Sarung tangan licin saat pemilih memeriksa surat suara yang diberikan hingga surat suara kerap terjatuh. Kondisi TPS pada saat simulasi kering, tapi ada potensi TPS berair atau becek jika pada sebelum atau hari pemungutan terjadi hujan. Hal ini berpotensi merusak surat suara jika tetatp menggunakan sarung tangan plastik karena surat suara berpotensi jatuh karena licin.
Waktu paling cepat proses pemilih masuk ke TPS, mencoblos, hingga keluar dari TPS pada saat TPS ramai membutuhkan waktu rata-rata tiga menit 30 detik untuk pemilih rentang usia 20-50 tahun. Sedangkan untuk pemilih lanjut usia membutuhkan waktu sekitar lima menit 15 detik.
Proses pengisian daftar hadir membutuhkan waktu cukup lama karena pemilih diminta membawa alat tulis masing-masing. Sedangkan tidak semua pemilih membawa alat tulis sendiri.
Setelah pemilih mengisi daftar hadir dan diminta untuk menunggu di dalam TPS, pemilih berpotensi menunggu cukup lama karena pemanggilan pemilih tidak berdasarkan pemilih yang datang dan mengisi daftar hadir lebih dulu.
Proses melepas sarung tangan setelah pencoblosan dan saat akan pemberian tinta di jari membutuhkan waktu sekitar 15-20 detik. Tempat pembuangan sarung tangan kurang memadai karena tempatnya kecil.

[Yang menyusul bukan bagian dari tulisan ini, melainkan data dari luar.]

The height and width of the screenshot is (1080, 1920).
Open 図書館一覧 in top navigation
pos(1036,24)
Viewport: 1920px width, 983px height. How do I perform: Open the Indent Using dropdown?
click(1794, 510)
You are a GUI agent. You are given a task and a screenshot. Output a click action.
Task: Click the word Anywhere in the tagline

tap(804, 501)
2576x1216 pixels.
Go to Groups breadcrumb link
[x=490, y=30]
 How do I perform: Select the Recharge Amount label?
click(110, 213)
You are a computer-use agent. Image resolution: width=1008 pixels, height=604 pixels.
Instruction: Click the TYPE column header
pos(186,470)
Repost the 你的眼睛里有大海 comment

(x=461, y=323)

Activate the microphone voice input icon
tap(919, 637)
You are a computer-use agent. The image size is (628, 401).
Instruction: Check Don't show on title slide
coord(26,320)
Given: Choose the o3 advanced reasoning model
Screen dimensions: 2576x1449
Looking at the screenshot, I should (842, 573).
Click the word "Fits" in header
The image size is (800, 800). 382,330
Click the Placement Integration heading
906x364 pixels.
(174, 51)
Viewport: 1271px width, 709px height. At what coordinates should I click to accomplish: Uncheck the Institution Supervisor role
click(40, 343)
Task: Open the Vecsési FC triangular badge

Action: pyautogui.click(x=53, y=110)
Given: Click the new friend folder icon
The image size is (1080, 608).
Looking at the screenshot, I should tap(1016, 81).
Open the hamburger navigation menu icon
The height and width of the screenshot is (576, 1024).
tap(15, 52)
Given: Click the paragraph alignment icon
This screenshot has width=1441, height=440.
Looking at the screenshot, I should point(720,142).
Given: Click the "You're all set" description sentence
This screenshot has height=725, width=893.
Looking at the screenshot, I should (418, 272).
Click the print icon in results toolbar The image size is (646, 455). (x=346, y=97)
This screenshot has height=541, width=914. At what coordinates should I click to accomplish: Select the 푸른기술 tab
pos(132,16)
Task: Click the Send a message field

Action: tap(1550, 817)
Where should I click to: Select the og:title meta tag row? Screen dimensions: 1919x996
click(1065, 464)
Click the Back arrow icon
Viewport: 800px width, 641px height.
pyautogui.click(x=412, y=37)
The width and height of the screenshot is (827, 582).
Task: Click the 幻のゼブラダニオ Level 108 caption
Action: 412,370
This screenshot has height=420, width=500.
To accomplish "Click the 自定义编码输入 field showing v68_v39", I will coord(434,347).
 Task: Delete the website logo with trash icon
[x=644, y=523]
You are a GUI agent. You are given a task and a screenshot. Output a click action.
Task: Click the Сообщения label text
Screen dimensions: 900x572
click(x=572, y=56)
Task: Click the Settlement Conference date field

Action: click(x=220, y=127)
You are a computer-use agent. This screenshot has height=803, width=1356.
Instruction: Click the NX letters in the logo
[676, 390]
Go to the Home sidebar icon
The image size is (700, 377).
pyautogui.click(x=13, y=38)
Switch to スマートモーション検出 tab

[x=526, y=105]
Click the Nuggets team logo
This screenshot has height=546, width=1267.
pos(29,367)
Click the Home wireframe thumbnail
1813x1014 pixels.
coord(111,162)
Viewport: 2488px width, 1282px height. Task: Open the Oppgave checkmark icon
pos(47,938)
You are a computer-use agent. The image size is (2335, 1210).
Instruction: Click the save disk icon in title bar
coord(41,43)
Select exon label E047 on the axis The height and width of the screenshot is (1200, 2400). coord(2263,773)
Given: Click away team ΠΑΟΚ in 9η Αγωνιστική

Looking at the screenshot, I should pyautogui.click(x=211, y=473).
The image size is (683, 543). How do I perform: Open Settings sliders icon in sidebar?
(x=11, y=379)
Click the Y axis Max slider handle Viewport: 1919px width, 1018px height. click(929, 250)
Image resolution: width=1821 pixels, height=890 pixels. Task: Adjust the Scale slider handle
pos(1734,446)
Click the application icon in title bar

Pemberian tinta pada simulasi kali ini dilakukan dengan mengoleskan tinta pada jari pemilih menggunakan cotton bud. Potensi penularan virus melalui cotton bud, karena cotton bud digunakan untuk beberapa pemilih tanpa dilakukan penggantian.
Setelah dioleskan tinta pemilih langsung membersihkan jarinya, tinta berpotensi langsung hilang atau pudar. Seharusnya petugas memberitahu pemilih untuk menunggu tingga cukup kering sebelum membersihkannya.
"Penggunaan alat atau lap untuk membersihkan tinta yang digunakan secara bergantian juga berpotensi menularkan virus," tutur Fritz.